*Task brief*
Reproduce every line below exactly as written; do not include the images.

[[ Material for the task, beginning ]]

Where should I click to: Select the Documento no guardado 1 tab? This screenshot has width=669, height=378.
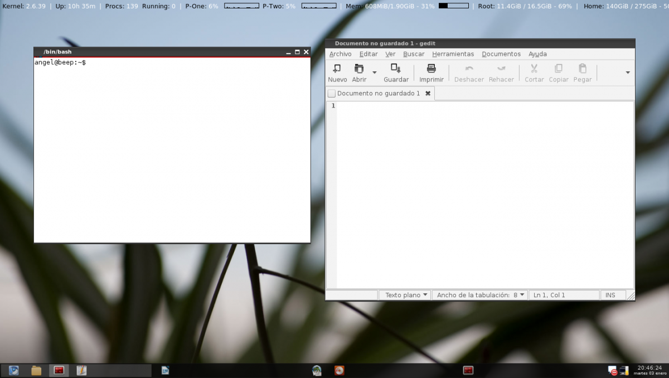tap(379, 93)
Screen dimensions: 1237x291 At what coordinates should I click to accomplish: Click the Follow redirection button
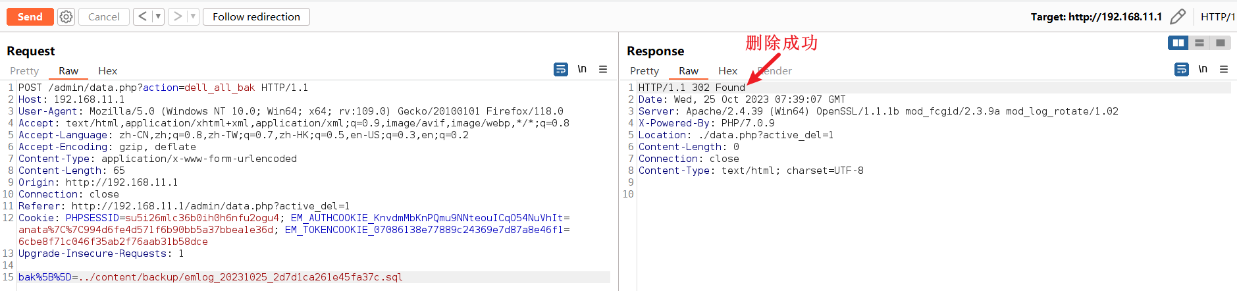[256, 16]
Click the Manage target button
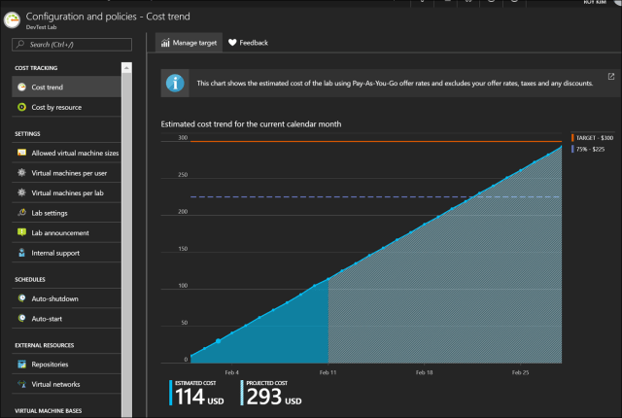Image resolution: width=622 pixels, height=418 pixels. 187,44
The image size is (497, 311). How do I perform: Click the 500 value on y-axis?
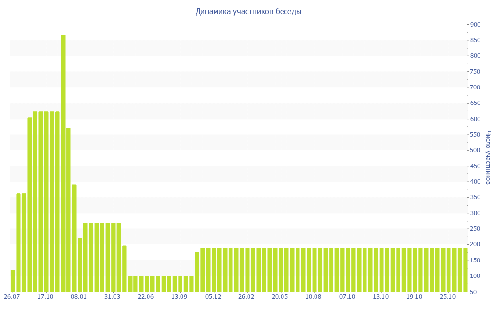[475, 150]
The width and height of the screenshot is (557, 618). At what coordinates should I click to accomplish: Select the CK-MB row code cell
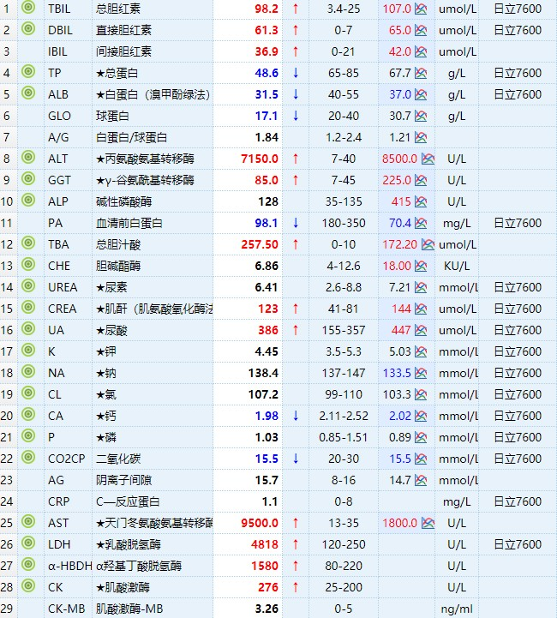[67, 609]
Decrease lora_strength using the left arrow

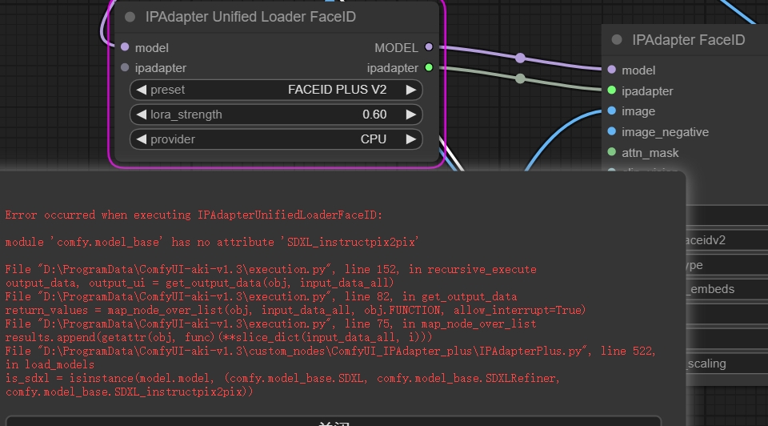click(x=141, y=115)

[[ Material for the task, end ]]

*Result below*
Where should I click to: Select the Documento no guardado 1 tab? This screenshot has width=669, height=378.
tap(379, 93)
Screen dimensions: 1237x291 At what coordinates should I click to accomplish: Click the Follow redirection button
[256, 16]
Click the Manage target button
Image resolution: width=622 pixels, height=418 pixels. 187,44
The image size is (497, 311). How do I perform: Click the 500 value on y-axis?
[475, 150]
The width and height of the screenshot is (557, 618). At what coordinates should I click to accomplish: Select the CK-MB row code cell
[67, 609]
Decrease lora_strength using the left arrow

click(x=141, y=115)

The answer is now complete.